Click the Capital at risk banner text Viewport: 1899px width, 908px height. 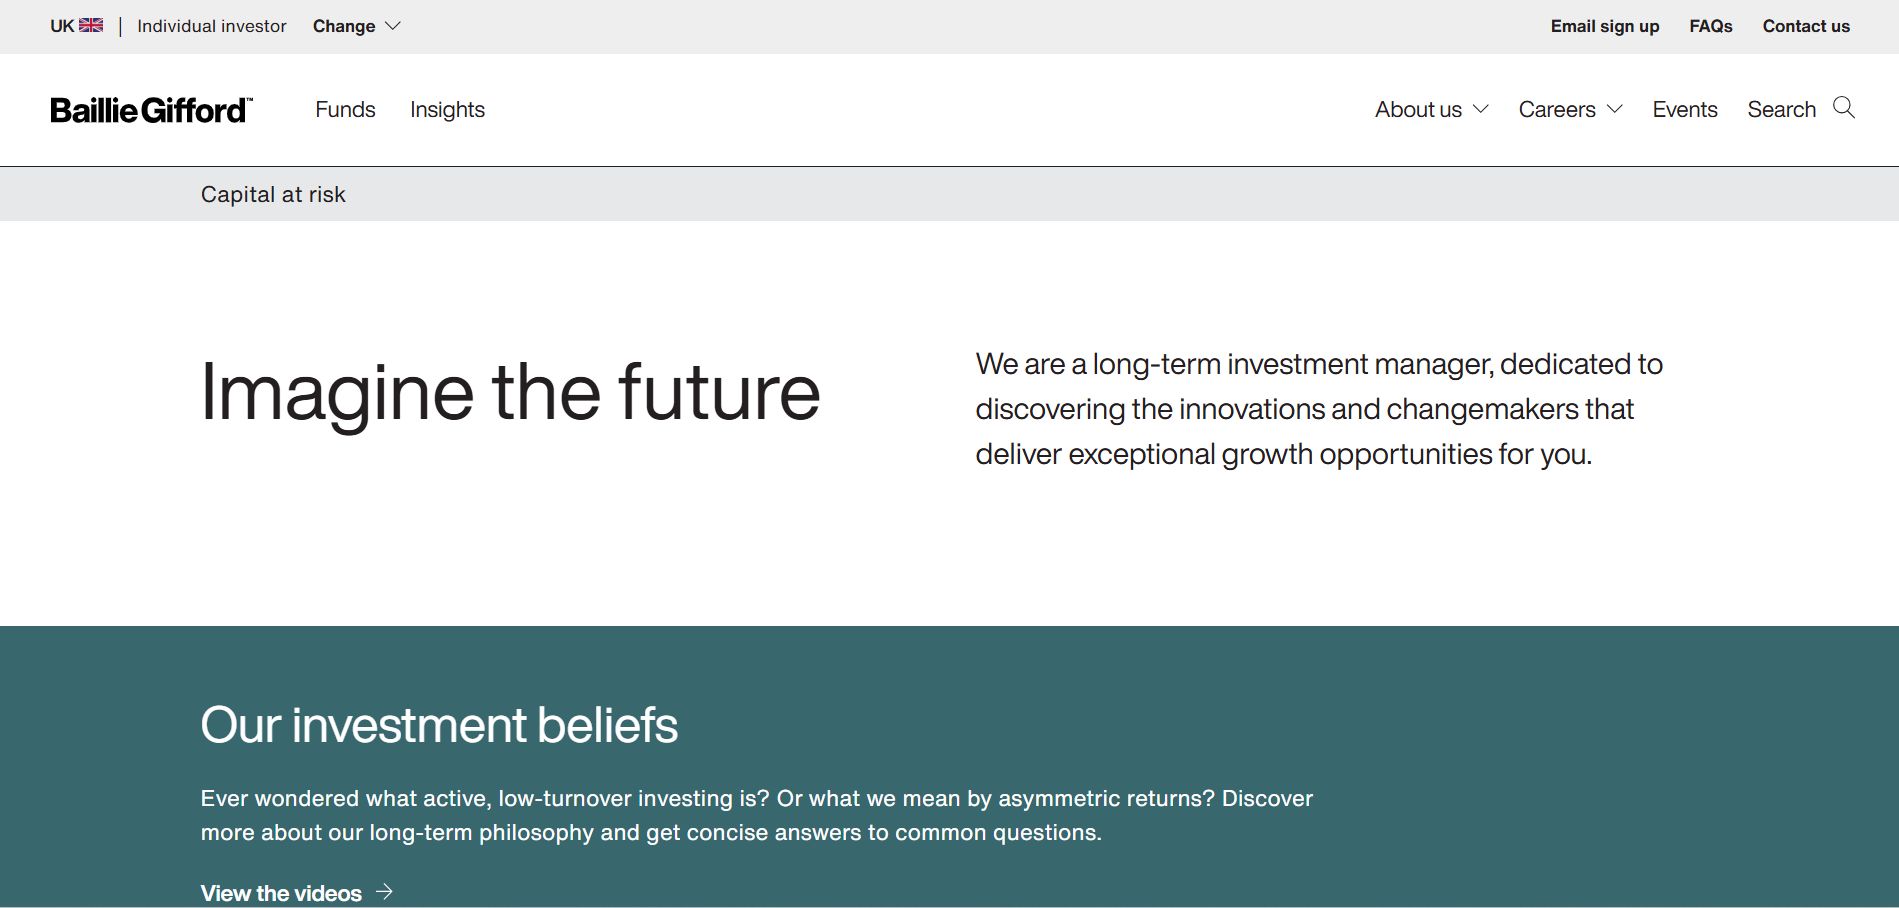(x=273, y=194)
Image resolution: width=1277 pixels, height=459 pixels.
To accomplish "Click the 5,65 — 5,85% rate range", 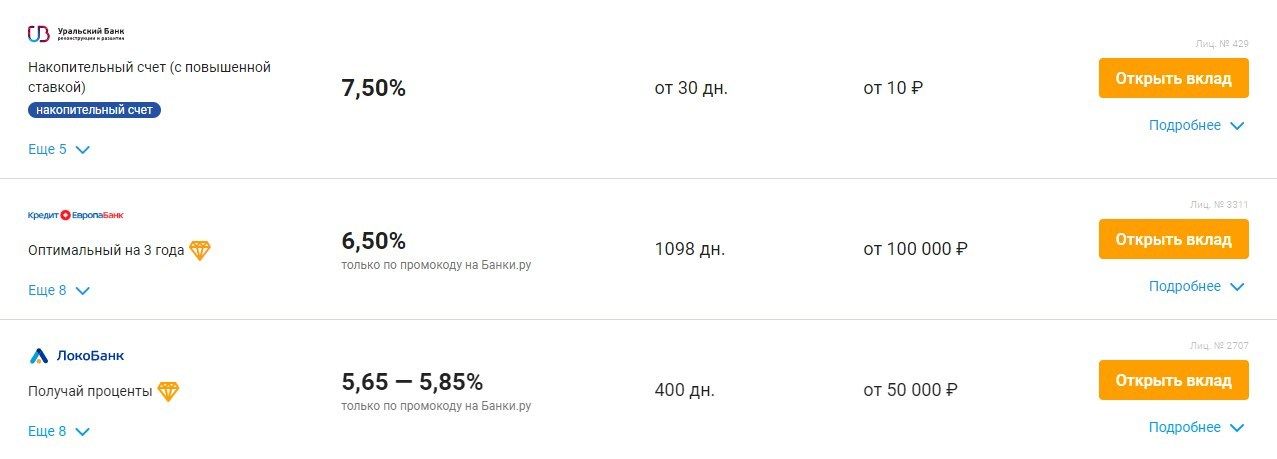I will click(x=412, y=382).
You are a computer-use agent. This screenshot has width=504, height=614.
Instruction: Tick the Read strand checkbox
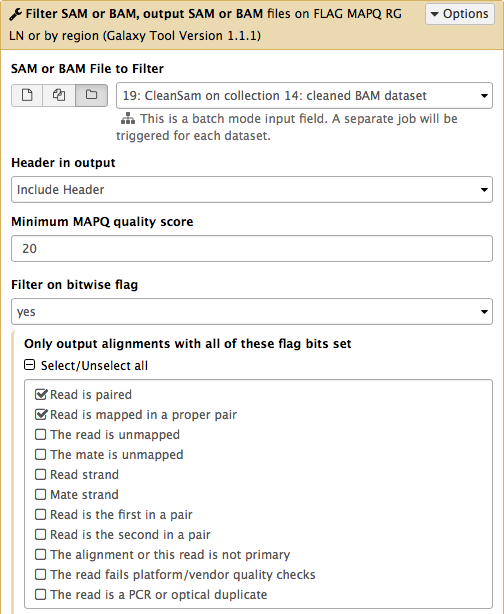tap(40, 474)
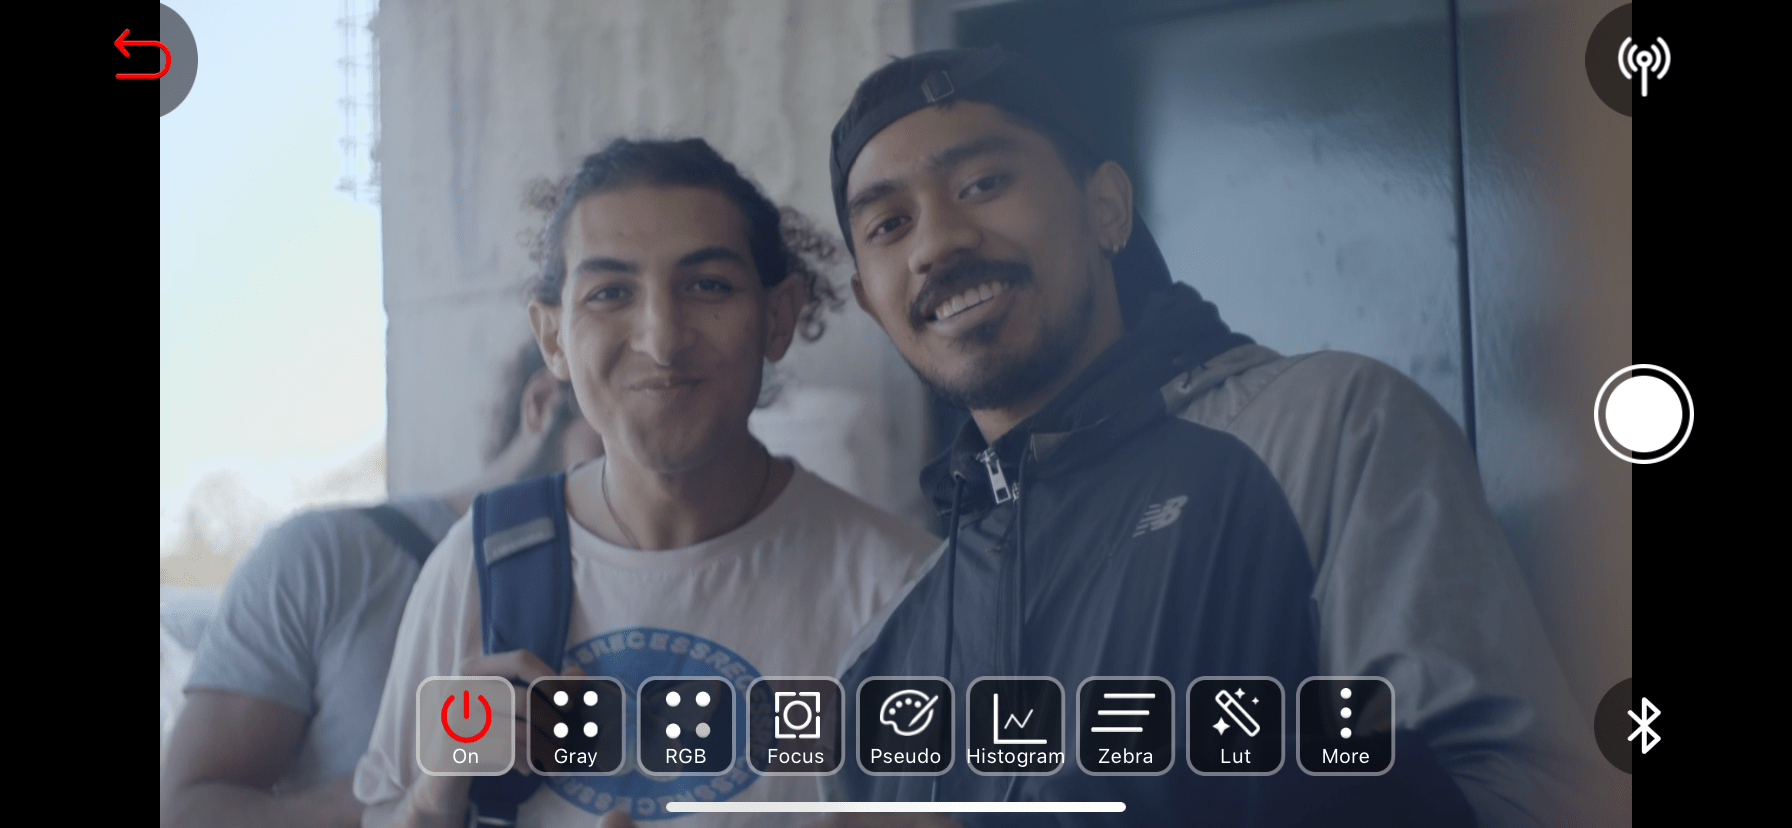The width and height of the screenshot is (1792, 828).
Task: Activate the Focus peaking assist tool
Action: [x=796, y=726]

» WHAT IS EXPECTED:
After locating the line containing "You are a computer-use" in the entries above, repeat only it and each later line through the end, exactly, without any pictures.

» OUTPUT BELOW:
You are a computer-use agent. This screenshot has width=504, height=614.
Instruction: Tick the Read strand checkbox
tap(40, 474)
The width and height of the screenshot is (1792, 828).
Task: Activate the Focus peaking assist tool
Action: [x=796, y=726]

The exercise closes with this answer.